Nazwali mnie Kolcia, mam około roczku i nikt nie wie skąd się wzięłam, a ja wiem tyle że mialam domek..ale się zgubiłam. Biegałam po ulicy i wszystko dookoła było obce. Prosiłam różnych Dużych aby mnie stamtąd zabrali, ale nikt nie chciał...poza tą jedną, u której teraz siedzę. Ona stara sie odnaleźć moich Dużych...a ja jej mrucze i ciągle sie pcham żeby mnie głaskac i miziać za uszkami, lubie to...a ona narzeka że trudno mnie przez to nawet sfocić...

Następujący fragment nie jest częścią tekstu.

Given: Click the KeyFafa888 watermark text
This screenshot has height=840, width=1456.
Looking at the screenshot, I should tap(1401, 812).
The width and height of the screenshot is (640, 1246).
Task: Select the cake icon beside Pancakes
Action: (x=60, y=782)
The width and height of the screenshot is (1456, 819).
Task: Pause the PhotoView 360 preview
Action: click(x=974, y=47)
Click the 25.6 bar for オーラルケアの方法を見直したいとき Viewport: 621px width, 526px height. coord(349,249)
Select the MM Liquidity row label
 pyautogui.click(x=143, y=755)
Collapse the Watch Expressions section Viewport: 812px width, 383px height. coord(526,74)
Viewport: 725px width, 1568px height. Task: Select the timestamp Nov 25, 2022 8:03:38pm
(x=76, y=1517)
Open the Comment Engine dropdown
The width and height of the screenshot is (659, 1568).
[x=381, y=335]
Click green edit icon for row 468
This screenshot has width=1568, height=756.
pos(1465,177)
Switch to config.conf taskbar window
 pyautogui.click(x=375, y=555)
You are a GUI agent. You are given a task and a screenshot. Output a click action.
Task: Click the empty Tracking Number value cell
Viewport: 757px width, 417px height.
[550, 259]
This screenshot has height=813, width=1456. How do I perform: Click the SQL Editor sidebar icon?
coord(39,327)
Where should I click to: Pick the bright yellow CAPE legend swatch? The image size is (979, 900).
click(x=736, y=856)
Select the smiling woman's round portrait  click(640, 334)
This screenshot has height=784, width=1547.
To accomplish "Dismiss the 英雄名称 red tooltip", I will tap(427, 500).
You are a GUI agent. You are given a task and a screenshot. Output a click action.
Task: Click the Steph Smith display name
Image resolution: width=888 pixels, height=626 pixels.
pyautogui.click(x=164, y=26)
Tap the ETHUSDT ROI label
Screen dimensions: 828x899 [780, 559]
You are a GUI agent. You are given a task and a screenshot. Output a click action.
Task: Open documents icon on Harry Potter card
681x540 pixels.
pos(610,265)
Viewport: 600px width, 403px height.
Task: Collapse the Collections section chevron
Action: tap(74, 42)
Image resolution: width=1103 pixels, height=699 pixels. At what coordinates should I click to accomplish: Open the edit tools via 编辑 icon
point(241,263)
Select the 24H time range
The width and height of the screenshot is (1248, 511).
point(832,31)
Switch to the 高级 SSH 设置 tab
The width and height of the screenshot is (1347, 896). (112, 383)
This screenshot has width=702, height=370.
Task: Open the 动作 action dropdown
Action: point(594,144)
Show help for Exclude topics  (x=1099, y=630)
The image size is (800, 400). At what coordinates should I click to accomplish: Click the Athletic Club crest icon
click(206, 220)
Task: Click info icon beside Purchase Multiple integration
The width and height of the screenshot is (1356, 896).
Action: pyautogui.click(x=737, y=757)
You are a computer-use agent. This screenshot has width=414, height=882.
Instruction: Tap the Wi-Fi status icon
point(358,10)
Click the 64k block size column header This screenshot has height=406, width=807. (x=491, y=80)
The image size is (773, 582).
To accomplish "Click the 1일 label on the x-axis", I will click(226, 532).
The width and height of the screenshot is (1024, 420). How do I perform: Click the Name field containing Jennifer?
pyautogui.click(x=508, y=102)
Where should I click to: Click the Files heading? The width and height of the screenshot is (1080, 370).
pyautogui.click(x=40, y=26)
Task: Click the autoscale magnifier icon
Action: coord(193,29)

No to jak? jest tam ktoś kto mnie zna?
Ostatnio edytowano Pt lip 27, 2007 11:44 przez dedi, łącznie edytowano 5 razy
Kolcia pozostaje pod opieką Fundacji do czasu wyjaśnienia sytuacji zdrowotnej w domku docelowym. Narazie ma status Zarezerwowana Mysle ze w ciagu 2-3 tygodni jej sytuacja sie wyjaśni i pojedzie do swego domku....ale zobaczymy, w kazdym razie prosimy o kciuki za Domek Kolci - jej sie podobał, zwiedziła, obwąchała....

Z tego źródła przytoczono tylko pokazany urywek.